Domains: Robotics, Reinforcement Learning, Flow Policy Optimization, Sim2Real

</aside>

https://github.com/vruga/lerobot-sim2real

Overview

The project aims to develop robust robot control policies by applying advanced reinforcement learning techniques, with Proximal Policy Optimization (PPO) serving as a baseline and Flow Policy Optimization (FPO) investigated as a novel alternative.The core objective is to train these policies efficiently in a fast, GPU-parallelized simulation environment and then deploy them to physical robots with zero-shot generalization—meaning they can perform real-world tasks without any additional real-world data or fine-tuning.

Key Concepts

Reinforcement Learning (RL) A type of machine learning where an agent learns to make optimal decisions through trial and error to maximize a cumulative reward signal.

Flow Policy Optimization (FPO) An advanced algorithmic variant of RL designed to improve training by offering enhanced sample efficiency and greater stability compared to traditional methods like PPO.

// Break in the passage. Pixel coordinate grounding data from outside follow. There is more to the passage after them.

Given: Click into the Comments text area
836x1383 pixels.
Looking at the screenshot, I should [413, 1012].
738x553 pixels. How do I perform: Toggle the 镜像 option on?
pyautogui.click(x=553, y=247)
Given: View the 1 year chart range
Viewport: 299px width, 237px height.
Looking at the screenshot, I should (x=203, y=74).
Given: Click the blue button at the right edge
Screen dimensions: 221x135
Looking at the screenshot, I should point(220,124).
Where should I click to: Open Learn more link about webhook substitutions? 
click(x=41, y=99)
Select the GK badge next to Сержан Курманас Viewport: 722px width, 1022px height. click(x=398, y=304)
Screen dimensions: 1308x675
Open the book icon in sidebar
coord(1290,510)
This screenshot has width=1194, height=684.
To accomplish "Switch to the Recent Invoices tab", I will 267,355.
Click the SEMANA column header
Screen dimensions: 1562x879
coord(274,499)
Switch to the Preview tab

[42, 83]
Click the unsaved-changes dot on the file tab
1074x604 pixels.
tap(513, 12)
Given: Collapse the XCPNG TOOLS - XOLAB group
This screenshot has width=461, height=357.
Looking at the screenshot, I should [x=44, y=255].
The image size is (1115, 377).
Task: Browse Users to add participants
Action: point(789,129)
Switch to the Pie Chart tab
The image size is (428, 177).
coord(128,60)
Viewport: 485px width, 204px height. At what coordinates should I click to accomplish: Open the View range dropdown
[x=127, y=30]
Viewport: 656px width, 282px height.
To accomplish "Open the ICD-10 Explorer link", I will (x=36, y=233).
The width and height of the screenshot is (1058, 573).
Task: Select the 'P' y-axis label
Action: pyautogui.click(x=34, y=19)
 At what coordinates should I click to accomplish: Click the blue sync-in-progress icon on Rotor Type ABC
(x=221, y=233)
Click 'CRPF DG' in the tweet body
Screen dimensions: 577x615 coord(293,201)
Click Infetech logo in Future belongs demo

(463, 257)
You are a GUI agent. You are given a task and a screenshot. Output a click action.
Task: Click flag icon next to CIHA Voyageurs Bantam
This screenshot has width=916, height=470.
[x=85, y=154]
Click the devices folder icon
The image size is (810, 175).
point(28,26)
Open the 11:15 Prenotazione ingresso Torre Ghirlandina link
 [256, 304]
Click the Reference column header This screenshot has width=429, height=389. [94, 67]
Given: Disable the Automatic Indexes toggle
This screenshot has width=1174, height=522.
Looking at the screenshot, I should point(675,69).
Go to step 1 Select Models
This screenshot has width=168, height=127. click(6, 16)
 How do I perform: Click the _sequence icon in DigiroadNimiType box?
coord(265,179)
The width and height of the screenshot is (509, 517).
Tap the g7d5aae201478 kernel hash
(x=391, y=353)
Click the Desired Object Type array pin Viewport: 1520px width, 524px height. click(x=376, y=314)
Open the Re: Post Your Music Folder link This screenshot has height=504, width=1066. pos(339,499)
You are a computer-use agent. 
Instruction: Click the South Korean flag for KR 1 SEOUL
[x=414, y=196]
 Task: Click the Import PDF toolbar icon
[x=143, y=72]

Sim2Real (Simulation to Real World Transfer) The process of training a robot policy in a simulated environment and then transferring it directly to a physical, real-world robot.

Zero-shot Deployment The ability to deploy a policy trained purely in simulation to a real-world robot without needing any further fine-tuning or retraining on real-world data.

ManiSkill A fast, GPU-parallelized simulator used to generate large amounts of training data efficiently for robotic manipulation tasks.

Approach and Workflow

1. Environment Setup and Implementation The initial phase involved implementing the lerobot-sim2real repository and establishing a good simulation connected with our real environment where we wish to deploy the robot. This included resolving hardware compatibility challenges with the SO100 robotic arm, configuring camera systems for visual input processing, and figuring out the approach for the best environment overlay to ensure seamless integration between simulation and physical hardware.

2. Simulation only Training Policies are trained exclusively in simulation using reinforcement learning with no real world data collection. Proximal Policy Optimization (PPO) serves as the baseline, while Flow Policy Optimization (FPO) is explored as an advanced method to improve sample efficiency and training stability. The policies use visual inputs (RGB images) for the target task: picking up a cube.

3. Bridging Sim-to-Real To bridge the sim-real gap, techniques such as Domain Randomization are applied. These methods vary simulation parameters (e.g.,cube spawn size) so the trained policy generalizes better to the real robot.

4. Direct Hardware Transfer & Evaluation The trained policy is deployed directly to the SO100 robot arm. Its performance is measured by the success rate of cube-picking tasks and its robustness to environmental variations (e.g., lighting).